XML 37 R20.htm IDEA: XBRL DOCUMENT v3.23.1
RELATED PARTY TRANSACTIONS
6 Months Ended
Mar. 31, 2023
Related Party Transactions [Abstract]  
RELATED PARTY TRANSACTIONS

NOTE 13 – RELATED PARTY TRANSACTIONS

 

On August 31, 2019, the Company entered into an Asset Purchase Agreement for the sale of Griffin Filters, LLC to Ducon Technologies, Inc., which Aron Govil, the Company’s Founder and former CFO, for total consideration of $550,000. On July 31, 2022, the Company negotiated a payment agreement surrounding the sale of Griffin Filters, LLC and other liabilities due to Cemtrex, Inc. totaling $761,585. This agreement is in the form of a secured promissory note earning interest at a rate of 5% per annum and matures on July 31, 2024.

 

As of March 31, 2023, and September 30, 2022, there was $3,368 and $19,133 payable due to Ducon Technologies, Pvt Ltd., respectively.

 

Receivables of $708,512 that represented the amount due from Ducon to Cemtrex Technologies Pvt. Ltd. the Company’s subsidiary based in India were written off to bad debt in fiscal year 2022.

 

On February 26, 2021, the Company entered into a Settlement Agreement and Release with Aron Govil regarding transactions Cemtrex’s Board of Directors determined were incorrectly handled and accounted for. Mr. Govil executed a secured promissory note (the “Note”) in the amount of $1,533,280. The Note matured and was due in full on February 26, 2023, and bore interest at 9% per annum and was secured by all of Mr. Govil’s assets. On April 27, 2023, the Company and Mr.
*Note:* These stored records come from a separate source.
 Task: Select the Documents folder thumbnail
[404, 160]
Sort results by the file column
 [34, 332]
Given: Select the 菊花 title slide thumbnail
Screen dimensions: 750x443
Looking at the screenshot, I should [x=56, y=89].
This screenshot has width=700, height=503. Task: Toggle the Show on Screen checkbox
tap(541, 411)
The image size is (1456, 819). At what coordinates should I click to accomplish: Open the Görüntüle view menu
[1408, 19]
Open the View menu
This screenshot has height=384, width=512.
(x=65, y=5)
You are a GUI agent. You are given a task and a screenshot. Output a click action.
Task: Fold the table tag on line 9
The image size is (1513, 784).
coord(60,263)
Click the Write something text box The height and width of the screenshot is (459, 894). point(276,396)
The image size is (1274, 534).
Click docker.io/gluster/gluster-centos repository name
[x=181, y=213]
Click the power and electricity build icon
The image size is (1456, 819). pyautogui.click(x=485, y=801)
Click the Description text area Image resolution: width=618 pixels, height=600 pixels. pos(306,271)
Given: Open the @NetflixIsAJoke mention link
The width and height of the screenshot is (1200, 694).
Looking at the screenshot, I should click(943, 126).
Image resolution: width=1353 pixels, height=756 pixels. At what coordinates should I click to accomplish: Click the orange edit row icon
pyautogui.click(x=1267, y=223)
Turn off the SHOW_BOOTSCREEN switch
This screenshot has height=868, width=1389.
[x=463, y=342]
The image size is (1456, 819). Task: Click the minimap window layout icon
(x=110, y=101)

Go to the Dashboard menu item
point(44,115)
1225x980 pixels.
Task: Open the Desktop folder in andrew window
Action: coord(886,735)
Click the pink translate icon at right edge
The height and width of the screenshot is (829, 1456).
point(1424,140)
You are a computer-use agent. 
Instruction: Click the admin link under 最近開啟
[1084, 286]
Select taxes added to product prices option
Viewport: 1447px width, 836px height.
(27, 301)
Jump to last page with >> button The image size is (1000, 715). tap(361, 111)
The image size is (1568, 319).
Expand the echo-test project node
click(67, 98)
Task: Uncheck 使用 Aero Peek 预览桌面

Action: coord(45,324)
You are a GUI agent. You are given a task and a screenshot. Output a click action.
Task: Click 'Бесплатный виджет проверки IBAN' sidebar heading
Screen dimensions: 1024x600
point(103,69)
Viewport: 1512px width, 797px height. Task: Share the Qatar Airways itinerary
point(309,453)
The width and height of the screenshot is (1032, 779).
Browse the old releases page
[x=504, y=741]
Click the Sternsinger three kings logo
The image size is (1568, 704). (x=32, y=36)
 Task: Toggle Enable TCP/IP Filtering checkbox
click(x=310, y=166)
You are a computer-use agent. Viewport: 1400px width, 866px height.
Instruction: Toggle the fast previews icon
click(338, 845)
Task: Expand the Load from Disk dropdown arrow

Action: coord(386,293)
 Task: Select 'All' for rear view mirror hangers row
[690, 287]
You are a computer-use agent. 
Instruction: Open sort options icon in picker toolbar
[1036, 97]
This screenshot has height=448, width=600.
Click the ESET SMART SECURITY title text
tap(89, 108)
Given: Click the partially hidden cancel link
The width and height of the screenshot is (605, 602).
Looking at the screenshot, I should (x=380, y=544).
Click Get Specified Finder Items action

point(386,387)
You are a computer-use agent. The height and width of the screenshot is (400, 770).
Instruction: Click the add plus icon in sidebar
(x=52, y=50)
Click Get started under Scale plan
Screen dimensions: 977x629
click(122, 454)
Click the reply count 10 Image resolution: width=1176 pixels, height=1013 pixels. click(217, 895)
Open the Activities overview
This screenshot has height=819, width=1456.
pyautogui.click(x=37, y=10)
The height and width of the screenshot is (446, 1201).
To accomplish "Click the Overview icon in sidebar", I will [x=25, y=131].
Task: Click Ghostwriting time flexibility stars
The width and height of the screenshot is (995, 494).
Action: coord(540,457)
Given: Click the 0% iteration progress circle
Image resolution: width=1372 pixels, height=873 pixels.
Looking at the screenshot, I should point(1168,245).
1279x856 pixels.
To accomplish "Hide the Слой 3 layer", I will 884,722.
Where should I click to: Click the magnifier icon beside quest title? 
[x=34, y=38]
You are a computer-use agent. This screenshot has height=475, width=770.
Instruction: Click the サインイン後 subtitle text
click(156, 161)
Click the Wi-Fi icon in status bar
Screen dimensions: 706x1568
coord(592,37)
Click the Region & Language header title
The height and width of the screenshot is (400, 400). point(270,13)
Govil signed an amendment to the note, extending the maturity date one year to February 28, 2024. Mr. Govil also signed an affidavit confessing judgment in the event of a default on the Note. While the Company believes the note to be fully collectible, in accordance with ASC 450-30, Gain Contingencies, the Company determined the gain was not to be recognized until the note is paid. Accordingly, the note and associated gain is not presented on the Company’s Condensed Consolidated Balance Sheets and Condensed Consolidated Statements of Operations.

 

On November 22, 2022, the Company entered into two Asset Purchase Agreements and one Simple Agreement for Future Equity (“SAFE”) with the Company’s CEO, Saagar Govil, to secure the sale of the subsidiaries Cemtrex Advanced Technologies, Inc, and Cemtrex XR, Inc., which include the brands SmartDesk, Cemtrex XR, Virtual Driver Interactive, Bravo Strong, and good tech (formerly Cemtrex Labs), to Mr. Govil (see NOTE 1).

 

As of March 31, 2023, there was $408,464 in trade receivables due from these companies. Of these receivables $123,812 are related to costs paid by Cemtrex related to payroll during the transition of employees to the new company. The remaining $284,652 are related to services provided by Cemtrex Technologies Pvt. Ltd. in the normal course of business.

 

As of March 31, 2023, there were royalties receivable from the sale of Cemtrex, XR, Inc. of $678,330.